At that stage, he is like an empty container capable only of embracing the social spirit. Without social existence, human beings are absolutely like animals, with the only difference that they possess human apti­tudes. The humanity of a human being i.e. his feeling of being a human being, his consciousness of his human `egohood', thought, human likes and dislikes, and other emotions and feelings associated with man originates under the influence of the social spirit.

It is the social spirit that fills this empty pot and confers personality upon a person. The social spirit has always been co-existing with man and shall co-exist with him forever through its manifestations such as morality, religion, education, philosophy, and art. The cultural and spiritual causes and effects, actions and reactions among the individuals take a specific shape due to the influence of the social spirit.

Hence, they are not prior to it. In fact sociology is prior to human psychology. This view is contrary to the former view, which accepts the possibility of human psychology even before the stage of social existence, and regards sociology as belonging to a later development. According to this view, if man had not acquired social existence and sociology, he would not have reached the stage of acquiring human psyche and human psycho­logy.

The first theory is a theory maintaining the priority of individual because, according to it, neither society has a real existence, nor law, custom nor social destiny have an independent reality. Only individuals have an objective existence and are knowable objects in an epistemolo­gical sense. The life and destiny of every individual is independent of that of other individuals.

The second theory is also a theory of the priority of individual. It does not recognize the society as an independent `whole', and also denies an objective synthesis of individuals as a necessary condition of social existence. But it considers the relationship among individuals as somewhat objective, although confined to physical association.

Accord­ing to this theory, whereas society does not have an existence indepen­dent of individuals, the individual alone has a real and objective exis­tence. But according to this view, individuals, being the constituents of a society, share a common destiny just as the components of a machine or an automobile are related and linked together in the form of a mechanical association of cause and effect, their movements being mechanically interlinked. Moreover, society-that is the group of inter­ related and interconnected individuals-from the point of view of its specific system of mechanical cause-and-effect relationships, has an identity independent of its individual parts.

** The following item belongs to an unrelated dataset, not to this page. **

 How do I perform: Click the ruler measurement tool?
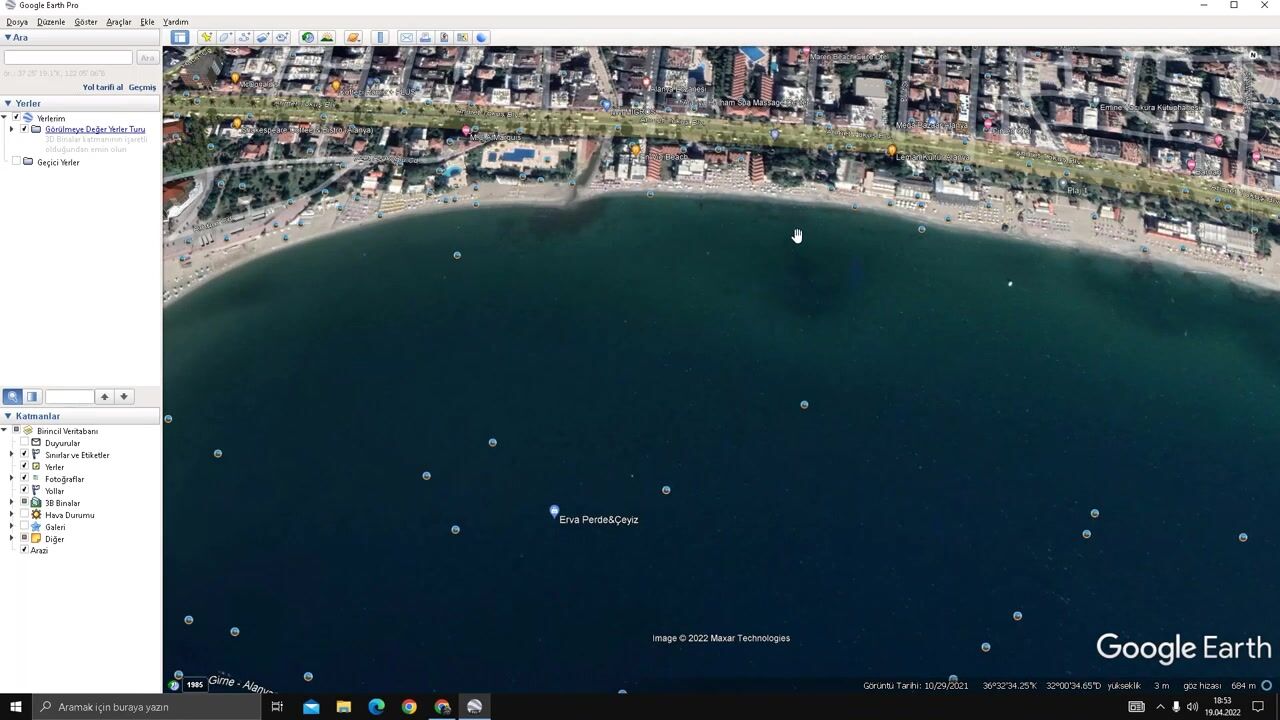pyautogui.click(x=380, y=37)
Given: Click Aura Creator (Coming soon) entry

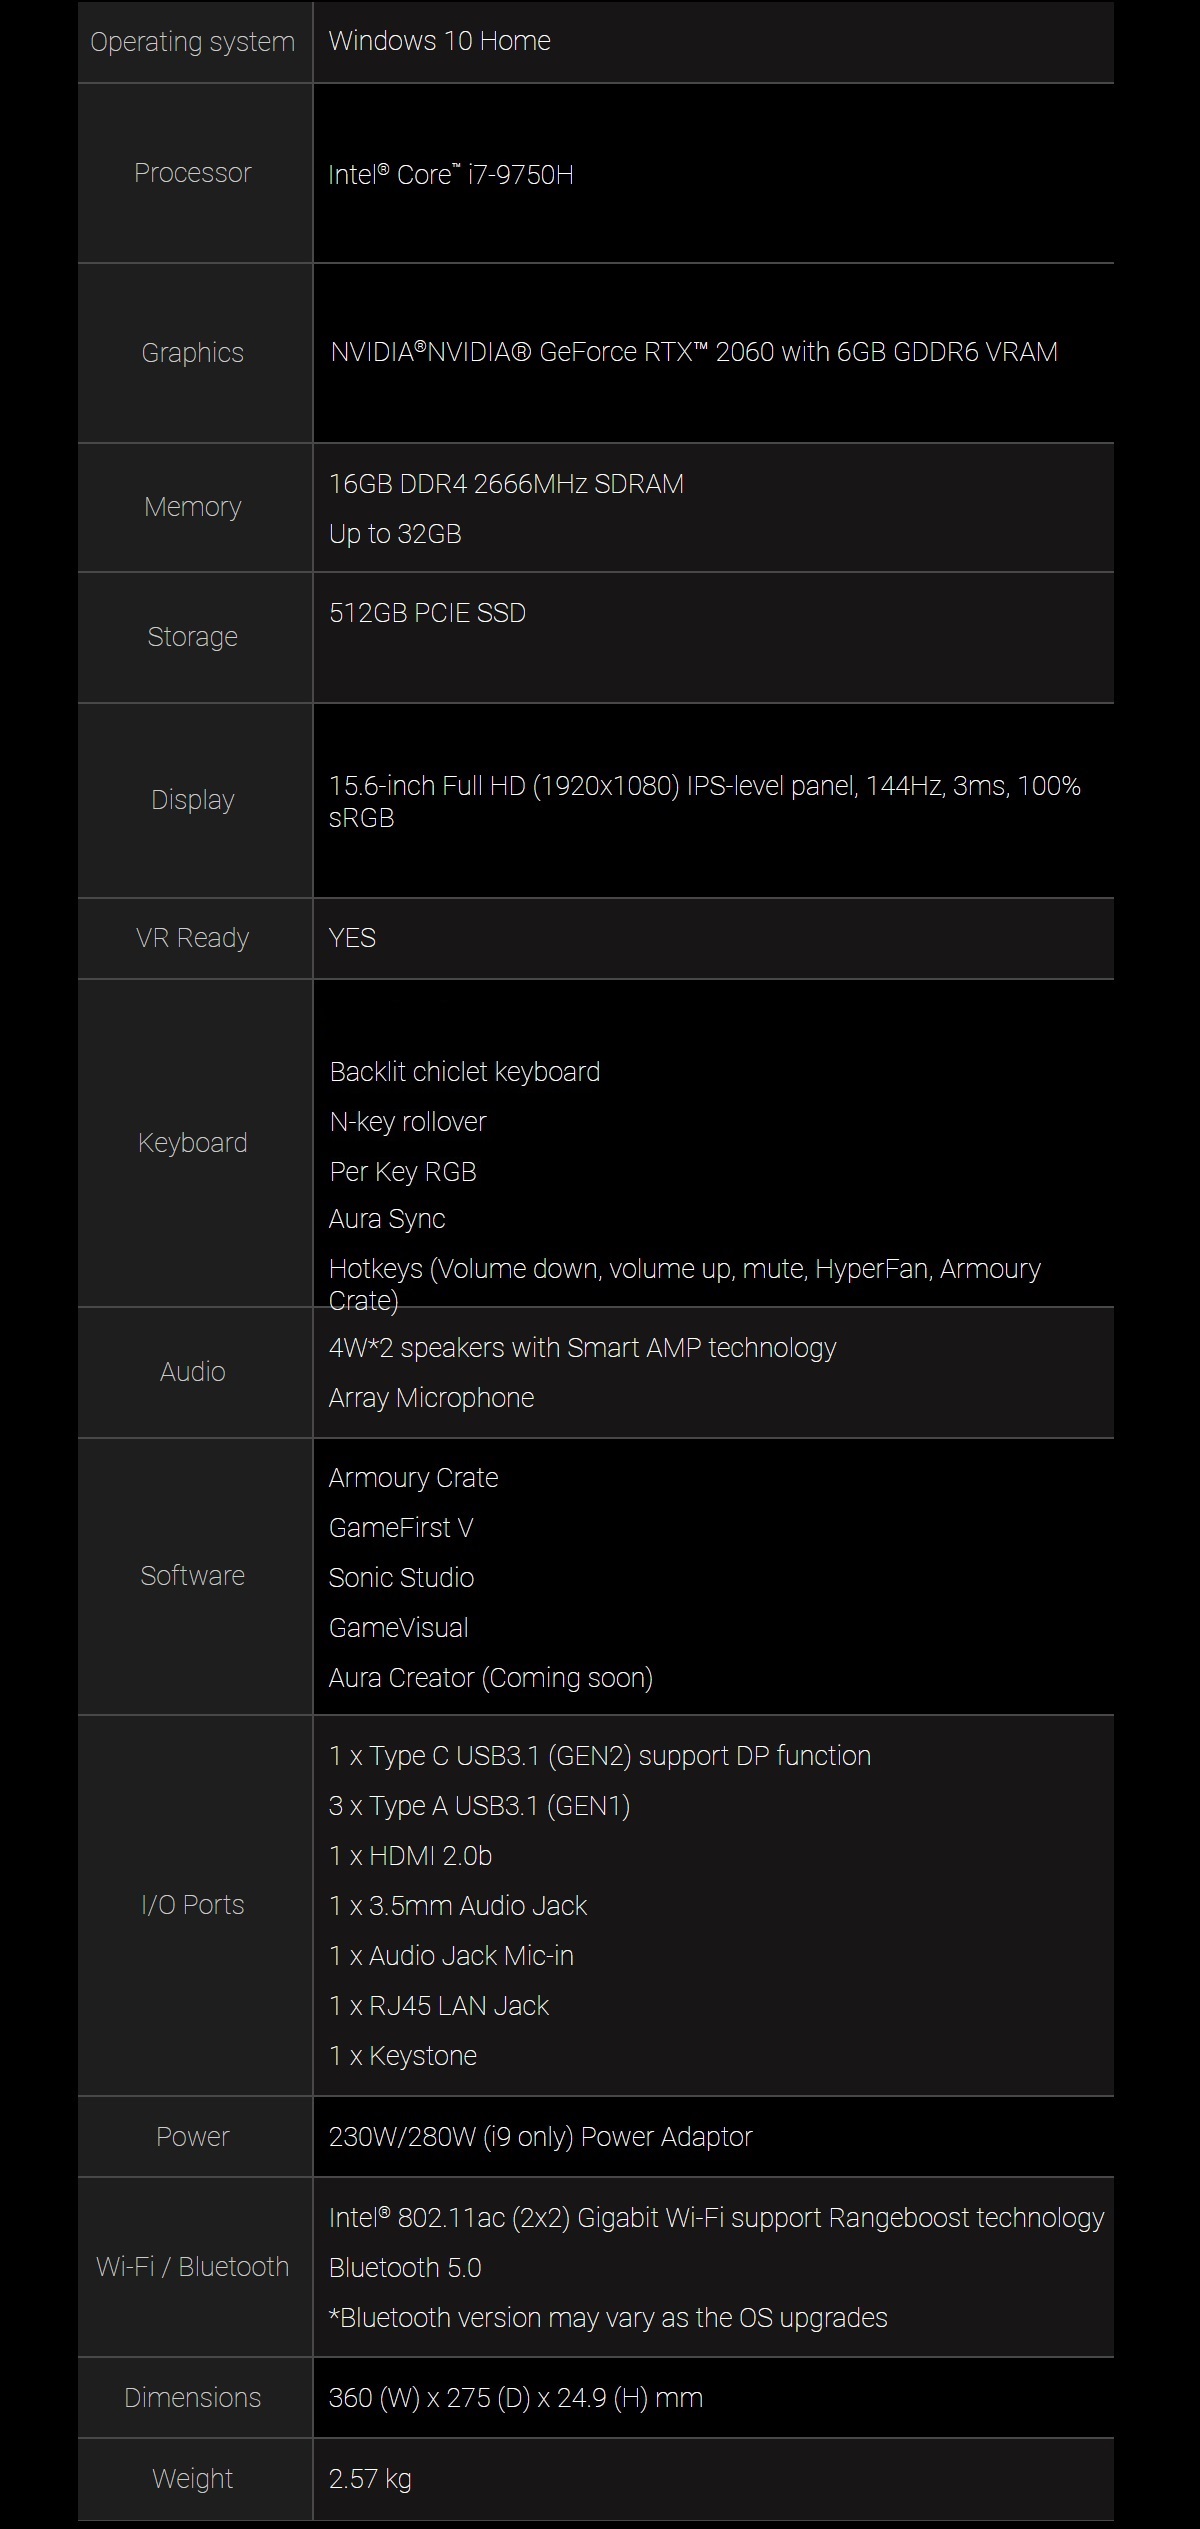Looking at the screenshot, I should [491, 1678].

The third theory, however, emphasizes the reality of individual as well as that of society. This theory recognizes the independent exis­tence of individuals because, according to it, the existence of com­ponents of society (individuals) is not merged into the existence of society. It, also, does not accept any unified existence for society like that of chemical compounds. At the same time, it recognizes the objec­tive reality of society, because it considers the synthesis of individuals similar to a chemical synthesis with regard to their spiritual and intel­lectual makeup.

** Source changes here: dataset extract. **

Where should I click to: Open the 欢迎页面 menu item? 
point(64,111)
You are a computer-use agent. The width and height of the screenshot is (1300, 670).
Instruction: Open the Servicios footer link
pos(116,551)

As a result of this synthesis, individuals acquire a new identity, which is the dominant character of society-although society is not a physically unified entity. On the basis of this theory, due to the process of interaction between the parts, an entirely new entity has emerged: a new spirit, a new consciousness, and a new will, which is over and above the intelligence, consciousness and will of the indivi­duals, and which dominates the intelligence and consciousness of all its individual members.

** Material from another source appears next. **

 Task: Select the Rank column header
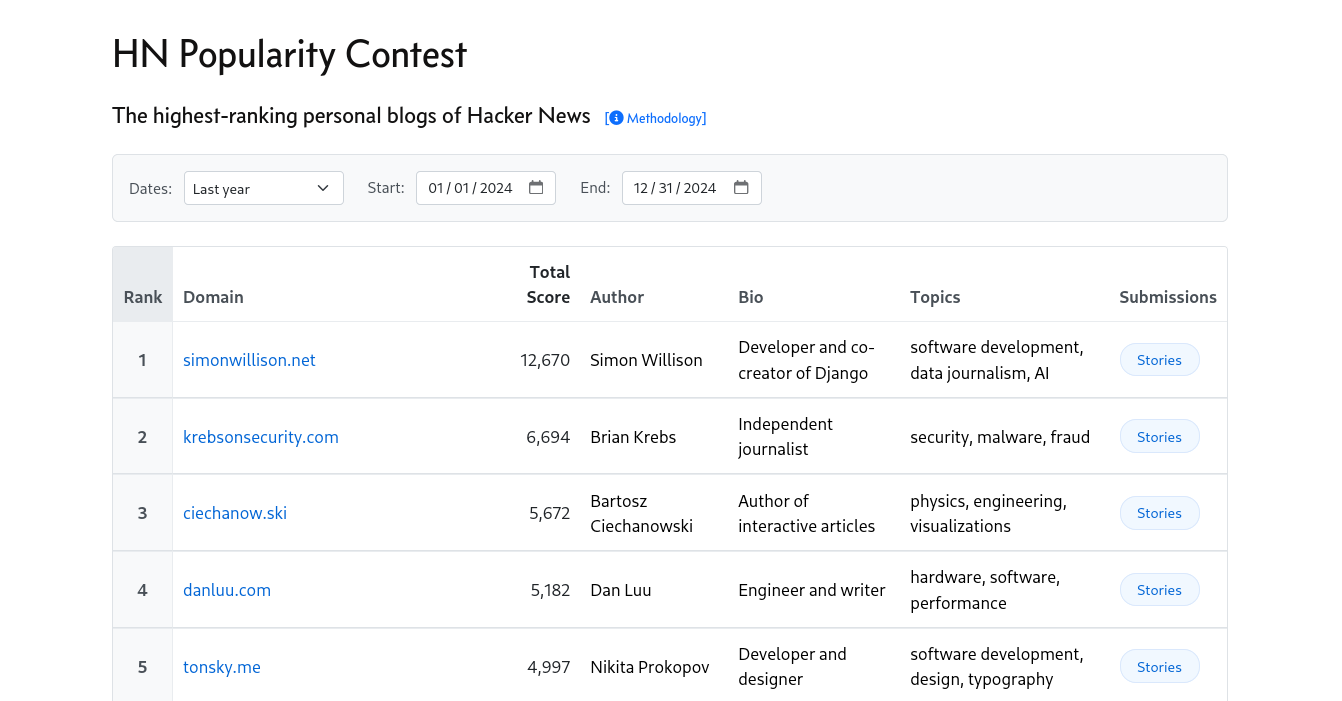pos(143,297)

The fourth theory believes in the essentiality and absoluteness of social reality. According to this theory, whatever exists is the collective spirit, the collective consciousness, the collective sensibility, the collec­tive will, and the collective `self'. Individual consciousness is nothing but a manifestation of the collective consciousness.
The Qur’anic View
The verses of the Holy Qur’an confirm the third view. As I have stated earlier, the Qur’an does not discuss human problems in our philo­sophical and scientific terminology. Its language and approach is dif­ferent. Nevertheless, the Qur’an views the problems concerning society in such a way that it supports the third view. The Qur’an puts forward the idea of a common history, a common destiny, a common record of deeds, a common consciousness, understanding, sensibility and a com­mon conduct for the ummahs (societies) 1

It is obvious that if the entity referred to as `ummah' did not have an objective existence, it would be meaningless to talk of fate, understanding, conscience, obedience, and disobedience with reference to it. It may be inferred that the Qur’an believes in a certain kind of life which is the collective and social existence. Collective life is not just a metaphor or an alle­gory, it is a reality likewise collective death is also a reality.

In verse 34 of Surat al-'A`raf, the Qur’an asserts:

وَلِكُلِّ أُمَّةٍ أَجَلٌ  فَإِذَا جَاءَ أَجَلُهُمْ لَا يَسْتَأْخِرُونَ سَاعَةً  وَلَا يَسْتَقْدِمُونَ

“And every ummah (society) hath its term, and when its term cometh, they cannot put it off an hour nor yet advance (it).” (7:34)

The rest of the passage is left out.